» **YOUR OBJECTIVE**
Go through the data line by line. Copy each one holding the string "user".

» **Stored data**

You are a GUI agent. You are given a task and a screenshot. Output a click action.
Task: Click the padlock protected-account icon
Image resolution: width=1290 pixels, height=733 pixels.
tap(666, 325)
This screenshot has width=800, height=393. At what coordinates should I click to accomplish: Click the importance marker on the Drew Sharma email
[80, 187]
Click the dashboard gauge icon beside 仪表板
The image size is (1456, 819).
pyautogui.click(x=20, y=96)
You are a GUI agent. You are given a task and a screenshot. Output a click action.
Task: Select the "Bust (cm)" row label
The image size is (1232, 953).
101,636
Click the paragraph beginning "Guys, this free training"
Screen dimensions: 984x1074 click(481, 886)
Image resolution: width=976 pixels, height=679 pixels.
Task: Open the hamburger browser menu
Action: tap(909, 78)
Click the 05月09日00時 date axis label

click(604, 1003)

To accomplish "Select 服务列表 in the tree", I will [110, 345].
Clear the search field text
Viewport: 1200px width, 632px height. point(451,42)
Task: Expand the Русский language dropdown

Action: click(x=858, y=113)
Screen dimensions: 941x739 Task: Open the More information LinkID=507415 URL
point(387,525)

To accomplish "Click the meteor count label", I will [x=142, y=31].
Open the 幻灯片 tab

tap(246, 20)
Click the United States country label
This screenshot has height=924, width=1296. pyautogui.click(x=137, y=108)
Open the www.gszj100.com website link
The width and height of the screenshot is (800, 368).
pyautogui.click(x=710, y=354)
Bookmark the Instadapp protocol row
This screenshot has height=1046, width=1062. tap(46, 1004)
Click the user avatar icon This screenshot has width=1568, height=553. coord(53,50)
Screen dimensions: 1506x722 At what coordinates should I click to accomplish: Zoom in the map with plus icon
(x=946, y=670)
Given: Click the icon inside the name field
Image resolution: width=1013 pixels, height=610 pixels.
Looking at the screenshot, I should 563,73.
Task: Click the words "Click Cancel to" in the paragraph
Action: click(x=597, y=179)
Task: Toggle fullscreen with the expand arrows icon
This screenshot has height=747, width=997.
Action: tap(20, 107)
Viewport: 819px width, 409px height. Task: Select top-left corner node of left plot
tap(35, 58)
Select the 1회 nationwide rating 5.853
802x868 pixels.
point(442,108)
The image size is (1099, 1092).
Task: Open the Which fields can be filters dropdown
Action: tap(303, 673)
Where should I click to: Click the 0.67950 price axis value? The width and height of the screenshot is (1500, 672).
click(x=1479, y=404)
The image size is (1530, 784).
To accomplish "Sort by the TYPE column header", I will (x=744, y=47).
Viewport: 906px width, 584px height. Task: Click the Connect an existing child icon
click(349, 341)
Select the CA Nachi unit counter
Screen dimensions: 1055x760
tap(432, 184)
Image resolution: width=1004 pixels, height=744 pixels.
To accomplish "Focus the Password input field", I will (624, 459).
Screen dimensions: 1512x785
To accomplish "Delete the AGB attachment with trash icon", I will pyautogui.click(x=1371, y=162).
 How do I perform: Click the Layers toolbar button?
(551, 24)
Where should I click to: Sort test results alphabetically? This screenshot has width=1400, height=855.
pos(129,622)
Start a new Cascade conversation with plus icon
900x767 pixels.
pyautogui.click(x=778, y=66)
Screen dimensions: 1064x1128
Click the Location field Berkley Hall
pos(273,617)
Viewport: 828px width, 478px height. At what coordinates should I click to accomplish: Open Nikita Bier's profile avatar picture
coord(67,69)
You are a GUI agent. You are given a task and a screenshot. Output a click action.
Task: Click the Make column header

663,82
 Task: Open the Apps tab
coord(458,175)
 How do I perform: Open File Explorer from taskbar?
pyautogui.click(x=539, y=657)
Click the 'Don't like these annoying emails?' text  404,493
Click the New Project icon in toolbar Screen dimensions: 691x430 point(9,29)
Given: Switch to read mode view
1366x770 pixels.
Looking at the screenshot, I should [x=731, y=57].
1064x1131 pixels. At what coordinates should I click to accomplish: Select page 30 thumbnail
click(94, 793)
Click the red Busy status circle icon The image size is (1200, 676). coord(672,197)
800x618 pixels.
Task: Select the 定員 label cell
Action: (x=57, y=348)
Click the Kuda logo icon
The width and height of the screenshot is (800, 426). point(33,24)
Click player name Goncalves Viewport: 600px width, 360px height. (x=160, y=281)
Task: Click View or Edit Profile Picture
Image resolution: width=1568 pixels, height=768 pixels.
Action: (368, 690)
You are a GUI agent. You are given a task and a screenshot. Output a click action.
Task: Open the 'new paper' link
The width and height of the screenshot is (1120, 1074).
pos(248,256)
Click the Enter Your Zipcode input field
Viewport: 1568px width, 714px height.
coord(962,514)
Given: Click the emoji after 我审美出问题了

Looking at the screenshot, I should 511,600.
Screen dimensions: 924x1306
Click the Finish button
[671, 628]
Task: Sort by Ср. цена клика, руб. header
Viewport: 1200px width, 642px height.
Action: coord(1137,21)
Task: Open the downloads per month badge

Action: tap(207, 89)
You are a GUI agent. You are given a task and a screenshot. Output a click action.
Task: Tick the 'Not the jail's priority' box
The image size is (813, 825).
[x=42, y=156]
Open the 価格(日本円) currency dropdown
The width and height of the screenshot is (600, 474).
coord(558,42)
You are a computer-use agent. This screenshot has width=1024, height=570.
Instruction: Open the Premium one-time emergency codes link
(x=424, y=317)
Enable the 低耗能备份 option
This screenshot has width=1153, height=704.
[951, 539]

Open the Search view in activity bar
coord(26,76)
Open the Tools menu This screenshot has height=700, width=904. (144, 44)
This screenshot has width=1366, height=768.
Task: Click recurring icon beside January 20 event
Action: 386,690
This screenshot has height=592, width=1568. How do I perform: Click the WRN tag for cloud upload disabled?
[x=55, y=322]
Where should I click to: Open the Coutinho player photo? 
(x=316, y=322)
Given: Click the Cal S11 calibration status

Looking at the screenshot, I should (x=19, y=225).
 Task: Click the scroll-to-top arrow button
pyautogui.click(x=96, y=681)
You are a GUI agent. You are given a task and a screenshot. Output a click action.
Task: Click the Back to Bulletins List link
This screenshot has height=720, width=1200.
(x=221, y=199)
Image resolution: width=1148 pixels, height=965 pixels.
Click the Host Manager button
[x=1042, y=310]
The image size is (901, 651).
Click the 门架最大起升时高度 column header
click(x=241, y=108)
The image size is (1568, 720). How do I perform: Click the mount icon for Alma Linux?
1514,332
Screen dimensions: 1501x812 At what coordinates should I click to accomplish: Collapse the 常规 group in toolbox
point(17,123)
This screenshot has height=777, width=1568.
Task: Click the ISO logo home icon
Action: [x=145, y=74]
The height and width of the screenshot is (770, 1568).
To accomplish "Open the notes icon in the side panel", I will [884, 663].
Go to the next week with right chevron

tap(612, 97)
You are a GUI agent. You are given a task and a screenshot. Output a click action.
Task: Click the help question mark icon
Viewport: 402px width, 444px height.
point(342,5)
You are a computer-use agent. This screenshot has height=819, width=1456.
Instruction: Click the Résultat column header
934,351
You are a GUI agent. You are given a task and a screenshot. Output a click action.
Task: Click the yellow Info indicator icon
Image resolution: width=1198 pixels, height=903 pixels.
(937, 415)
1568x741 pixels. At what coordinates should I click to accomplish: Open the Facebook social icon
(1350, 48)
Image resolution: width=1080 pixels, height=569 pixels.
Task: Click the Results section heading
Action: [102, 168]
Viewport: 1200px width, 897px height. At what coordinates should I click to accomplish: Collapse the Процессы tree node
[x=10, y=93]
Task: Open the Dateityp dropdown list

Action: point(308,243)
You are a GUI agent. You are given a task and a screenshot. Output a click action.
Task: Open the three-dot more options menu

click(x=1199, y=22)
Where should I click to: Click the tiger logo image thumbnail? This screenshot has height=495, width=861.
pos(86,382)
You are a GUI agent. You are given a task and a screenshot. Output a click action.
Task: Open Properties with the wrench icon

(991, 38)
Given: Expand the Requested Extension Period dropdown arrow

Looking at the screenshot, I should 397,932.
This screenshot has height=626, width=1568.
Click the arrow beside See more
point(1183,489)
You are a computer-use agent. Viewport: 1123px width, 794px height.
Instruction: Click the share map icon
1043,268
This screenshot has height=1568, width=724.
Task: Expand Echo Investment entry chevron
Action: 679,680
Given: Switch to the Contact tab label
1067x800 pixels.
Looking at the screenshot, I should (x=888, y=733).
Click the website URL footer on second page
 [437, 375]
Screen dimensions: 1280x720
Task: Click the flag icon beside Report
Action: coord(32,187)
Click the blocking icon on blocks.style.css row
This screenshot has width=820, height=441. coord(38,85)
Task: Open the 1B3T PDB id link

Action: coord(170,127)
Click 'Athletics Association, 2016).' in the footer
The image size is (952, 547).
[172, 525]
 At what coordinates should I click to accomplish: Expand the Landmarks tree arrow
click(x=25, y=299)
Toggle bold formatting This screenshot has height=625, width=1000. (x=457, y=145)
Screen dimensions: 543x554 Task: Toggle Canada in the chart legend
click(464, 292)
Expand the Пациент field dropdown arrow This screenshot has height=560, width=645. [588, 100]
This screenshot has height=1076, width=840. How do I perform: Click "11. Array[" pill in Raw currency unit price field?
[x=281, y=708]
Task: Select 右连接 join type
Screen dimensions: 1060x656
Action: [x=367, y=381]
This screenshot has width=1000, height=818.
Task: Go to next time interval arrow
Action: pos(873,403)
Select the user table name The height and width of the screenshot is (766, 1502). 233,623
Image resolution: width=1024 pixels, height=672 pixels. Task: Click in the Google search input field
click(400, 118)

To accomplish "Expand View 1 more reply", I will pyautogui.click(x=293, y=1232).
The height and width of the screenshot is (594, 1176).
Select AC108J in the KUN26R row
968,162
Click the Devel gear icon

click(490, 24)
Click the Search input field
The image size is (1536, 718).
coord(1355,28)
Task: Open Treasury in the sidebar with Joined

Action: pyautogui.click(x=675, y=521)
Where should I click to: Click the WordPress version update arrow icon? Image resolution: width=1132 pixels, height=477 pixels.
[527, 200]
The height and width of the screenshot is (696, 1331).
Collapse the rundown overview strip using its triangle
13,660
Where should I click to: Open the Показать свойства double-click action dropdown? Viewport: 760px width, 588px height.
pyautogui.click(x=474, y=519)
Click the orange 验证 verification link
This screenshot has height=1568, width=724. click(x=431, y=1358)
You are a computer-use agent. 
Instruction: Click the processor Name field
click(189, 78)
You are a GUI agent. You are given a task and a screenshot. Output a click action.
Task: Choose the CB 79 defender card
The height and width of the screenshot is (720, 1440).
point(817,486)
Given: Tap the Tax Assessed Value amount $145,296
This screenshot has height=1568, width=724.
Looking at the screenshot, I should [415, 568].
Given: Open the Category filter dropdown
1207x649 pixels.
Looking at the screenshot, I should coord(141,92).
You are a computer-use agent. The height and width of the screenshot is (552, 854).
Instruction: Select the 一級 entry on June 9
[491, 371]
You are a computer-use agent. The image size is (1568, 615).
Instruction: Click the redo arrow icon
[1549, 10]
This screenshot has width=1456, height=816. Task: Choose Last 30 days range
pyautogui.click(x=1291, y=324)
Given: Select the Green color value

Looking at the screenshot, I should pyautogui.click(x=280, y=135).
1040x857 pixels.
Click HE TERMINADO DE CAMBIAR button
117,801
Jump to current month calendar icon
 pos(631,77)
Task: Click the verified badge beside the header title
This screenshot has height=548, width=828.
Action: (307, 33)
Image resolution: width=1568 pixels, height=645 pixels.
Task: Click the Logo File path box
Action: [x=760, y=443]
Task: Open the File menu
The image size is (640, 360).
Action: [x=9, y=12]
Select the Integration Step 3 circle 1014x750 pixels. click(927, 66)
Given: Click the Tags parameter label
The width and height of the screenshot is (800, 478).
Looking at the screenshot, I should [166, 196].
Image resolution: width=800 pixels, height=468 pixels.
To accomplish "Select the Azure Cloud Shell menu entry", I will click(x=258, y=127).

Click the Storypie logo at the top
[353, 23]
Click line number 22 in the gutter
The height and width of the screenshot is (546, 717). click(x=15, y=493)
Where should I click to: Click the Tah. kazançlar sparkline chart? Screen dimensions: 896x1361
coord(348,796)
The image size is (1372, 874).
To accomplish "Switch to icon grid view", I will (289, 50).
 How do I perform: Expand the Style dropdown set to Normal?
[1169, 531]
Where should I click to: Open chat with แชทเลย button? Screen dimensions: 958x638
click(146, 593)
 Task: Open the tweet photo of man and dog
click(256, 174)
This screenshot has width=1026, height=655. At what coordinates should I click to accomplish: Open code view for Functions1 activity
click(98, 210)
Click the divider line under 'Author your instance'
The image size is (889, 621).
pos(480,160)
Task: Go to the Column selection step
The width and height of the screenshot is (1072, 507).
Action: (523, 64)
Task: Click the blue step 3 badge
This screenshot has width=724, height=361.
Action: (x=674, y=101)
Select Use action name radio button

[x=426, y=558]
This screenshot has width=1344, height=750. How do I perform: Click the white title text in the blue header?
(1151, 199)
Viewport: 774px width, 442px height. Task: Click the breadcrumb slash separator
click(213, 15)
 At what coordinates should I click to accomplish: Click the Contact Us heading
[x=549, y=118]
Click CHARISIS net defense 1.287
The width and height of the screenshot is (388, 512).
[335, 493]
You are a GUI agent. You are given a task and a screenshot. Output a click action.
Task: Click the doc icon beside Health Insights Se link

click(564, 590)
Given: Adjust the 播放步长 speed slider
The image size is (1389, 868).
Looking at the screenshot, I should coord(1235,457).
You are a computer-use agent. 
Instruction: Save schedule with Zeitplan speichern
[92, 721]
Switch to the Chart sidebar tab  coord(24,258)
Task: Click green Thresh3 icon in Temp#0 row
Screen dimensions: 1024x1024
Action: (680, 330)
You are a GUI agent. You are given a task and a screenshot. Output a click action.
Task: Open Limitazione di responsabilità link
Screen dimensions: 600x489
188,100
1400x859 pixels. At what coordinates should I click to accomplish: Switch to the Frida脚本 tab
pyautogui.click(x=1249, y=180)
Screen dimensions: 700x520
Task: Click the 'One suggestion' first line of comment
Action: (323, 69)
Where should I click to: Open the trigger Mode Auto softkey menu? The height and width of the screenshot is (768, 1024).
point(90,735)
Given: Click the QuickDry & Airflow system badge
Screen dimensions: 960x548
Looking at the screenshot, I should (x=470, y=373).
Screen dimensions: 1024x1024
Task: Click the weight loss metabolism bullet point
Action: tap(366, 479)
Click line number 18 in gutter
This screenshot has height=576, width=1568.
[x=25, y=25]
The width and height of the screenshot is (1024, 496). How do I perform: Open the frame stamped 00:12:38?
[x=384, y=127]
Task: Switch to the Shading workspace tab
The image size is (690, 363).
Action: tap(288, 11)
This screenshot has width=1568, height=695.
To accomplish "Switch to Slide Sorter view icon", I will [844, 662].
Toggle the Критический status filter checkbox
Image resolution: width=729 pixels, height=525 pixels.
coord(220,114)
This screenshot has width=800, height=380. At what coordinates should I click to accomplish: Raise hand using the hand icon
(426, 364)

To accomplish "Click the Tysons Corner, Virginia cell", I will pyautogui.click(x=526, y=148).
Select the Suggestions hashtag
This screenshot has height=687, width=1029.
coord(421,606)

» **EXPECTED OUTPUT**
Click the user avatar icon This screenshot has width=1568, height=553. coord(53,50)
Select the user table name The height and width of the screenshot is (766, 1502). 233,623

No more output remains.